Cutting resistance of metal-ceramic interpenetrating composites

Metal-ceramic interpenetrating composites (IPCs) can be successfully manufactured by the pressureless infiltration of ceramic foams with molten metals. The resulting IPCs, in which both phases are three dimensionally continuous, have many potential applications, including wear and ballistic resistance amongst other uses. As these materials are extremely difficult to cut or machine, one potential application is for cut-resistant security materials. This project investigated their cutting resistance with a view to understanding the underpinning mechanisms.
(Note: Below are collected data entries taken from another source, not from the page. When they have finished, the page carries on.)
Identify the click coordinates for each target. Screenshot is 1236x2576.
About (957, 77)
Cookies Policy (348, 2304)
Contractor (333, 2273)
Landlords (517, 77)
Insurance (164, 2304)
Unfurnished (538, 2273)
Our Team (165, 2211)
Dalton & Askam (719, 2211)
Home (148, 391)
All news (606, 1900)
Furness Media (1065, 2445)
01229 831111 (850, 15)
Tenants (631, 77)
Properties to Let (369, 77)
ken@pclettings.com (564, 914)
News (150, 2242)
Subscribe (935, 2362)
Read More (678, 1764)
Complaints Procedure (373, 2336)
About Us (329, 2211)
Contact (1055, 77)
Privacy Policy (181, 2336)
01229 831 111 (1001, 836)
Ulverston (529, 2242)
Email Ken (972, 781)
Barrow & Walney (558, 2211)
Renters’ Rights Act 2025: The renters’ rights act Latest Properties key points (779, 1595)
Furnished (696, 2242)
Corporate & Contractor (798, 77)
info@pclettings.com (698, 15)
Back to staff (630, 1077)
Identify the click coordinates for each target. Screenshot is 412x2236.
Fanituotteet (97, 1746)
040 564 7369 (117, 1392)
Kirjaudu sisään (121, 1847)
The composites were produced by infiltrating Al-10 wt% Mg alloy into gel-cast spinel and mullite foams of different densities at atmospheric pressure. Samples were subject to cutting using a diamond slitting wheel to determine cutting rates under different conditions and the cut products, cutting tools and debris were characterised, primarily using a range of electron microscopy-based techniques. As expected, the cutting resistance was found to be largely dependent on the hardness of the IPCs, however evidence was also found of the role that is played by the continuous metallic phase. Plastic deformation can consume energy and bridge cracks; strain hardening under the twin actions of compression and shearing can enhance the hardness and strength of the metal at the cut tips and adhesive wear is believed to be the main origin of rapid tool failure. In addition, metal-ceramic IPCs produced via pressureless infiltration show very good interfacial bonding between the phases.